EJB 3 Performance

Applications must be scalable and maintain high levels of availability, it is also expected to meet users expectations, performance concerns must be part of the design process, performance tuning can be applied to the application itself and the application server. In this topic i will only be focusing on the application side, for more information on application server tuning see JBoss tuning.

Entity locking

Concurrency issues can bring an application to its knees, dealing with concurrency is a nontrivial problem and must be address as early as the design phase. In a concurrent system you may run into one or more of the following issues involving multiple users, have a look at transactions for more in depth discussion.

Dirty Read Occurs when a user sees some uncommitted transactions from another user.
Nonrepeatable Read Occurs when a user is allowed to change data employed by another user in a separate transaction
Phantom Read Occurs when a user receives inconsistent results in two different attempts of the same query.

There are two types of locking

Pessimistic Locking

When using pessimistic locking, you lock all rows in the database that are involved for the entire time a user shows an interest in modifying an entity. JPA however does not support pessimistic locking but some providers do have vendor-specific extensions to use pessimistic locking. The diagram below shows a user may acquire two types of locks on an entity: write or read. A write lock will prevent users from attempting any kind of operations such as read, update or delete on the locked rows. A read lock allows others to read the lock but they will not be able to update or delete it.

pessimistic has many disadvantages, it slows down applications because all users have to wait for an entity's locks to be released, it also may introduce deadlock conditions, transactions live longer because objects are around longer due to increases that the lock will be in place for longer.

Optimistic Locking

The optimistic locking is more difficult to implement but it is the most popular approach, JPA does support optimistic locking, although most applications are high-transaction systems rarely do concurrency problem occur. When a user retrieves an entity for update, a copy of the object is provided and changes are made to the copy. After the user makes some changes to the entity, he is ready to save it. The application now obtains a write lock on the object and checks whether data has been updated since the user obtained it. If there has been no update to the original data then the user can commit the copy of the entity to the database, Otherwise the application show throw an exception. The optimistic locking strategy is typically implemented by adding a column to the database table for the entity and storing either storing a version number or a timestamp to track changes, the version number approach is the preferred choice.
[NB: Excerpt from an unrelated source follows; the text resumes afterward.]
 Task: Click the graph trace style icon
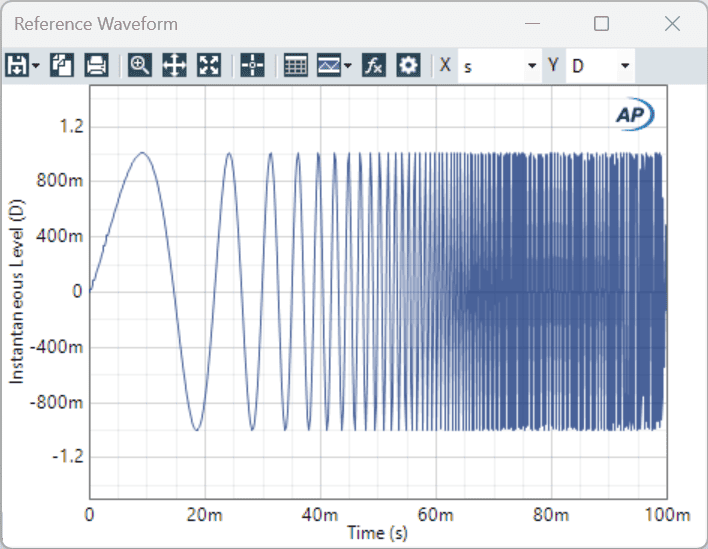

When updating the object the version numbers are compared if they are different then the application will throw an OptimisticLockingException. There is no way to recover from an OptimisticLockingException you would have to retrieve a fresh copy of the entity and try to reapply the changes.

@Version

@Entity
@Table(name="ITEMS")
public class Item implements Serializable {

  @Id
  @Column(name="ITEM_ID")
  private Long itemId;
  
  ...

  @Version
  @Column(name="VERSION")
  private Long version;
  ...
}

Note: the persistence field should be either long, Long, int or Integer

Lock Modes

The EntityManager provides a lock method to explicitly acquire a lock on an entity, there are two types of lock: WRITE or READ. You must have version attributes on any entity to be locked using the lock method, and the entity must be managed.

READ lock entityManager.lock(item, LockModeType.READ)
WRITE lock entityManager.lock(item, LockModeType.WRITE)

Improving Performance

There are a number of issues that can cause bad performance at the persistence tier

The persistence provider will generate the SQL statements, so you must be able to know how to obtain these so that you can confirm what is being sent to the database.

You may be able to improve performance by merging two small tables, for example say you had a tabled called "billing_details" and another called "address", we will always require an address thus there is JOIN performed between the two tables. You could merge the two tables (normalize) thus the JOIN would no longer be required.

We could go the other way and break down a table, especially if most of the data in the table is not required, for an example you may have a seller table which contains columns like purchase date, manufacturing date, warranty information, picture, etc. Most of this information is not frequently used, so we generally mark these as lazy load, however some vendors have different defaults for example some vendors BLOBs fields are not lazy loaded by default. You split this table into two items and item_details and share the same primary key you could then set the fetch mode to lazy load.

Choosing the right inheritance strategy can also improve performance, there are three types of inheritance mapping (see persisting entities for more information), the single-table strategy will probably give you the best performance advantage, the reason for this is that all entities are stored in a single table and JOINs between tables are avoided.

inheritance strategy @Inheritance(strategy = InheritanceType.SINGLE_TABLE)

Tuning the JDBC Layer

The JPA internally uses JDBC to store and retrieve entities, most application servers today offer JDBC connection pooling which can improve performance so this pool used be size correctly and this depends on what system you have (high or low transactions), I have discussed tuning the JBoss server and sizing the connection pool.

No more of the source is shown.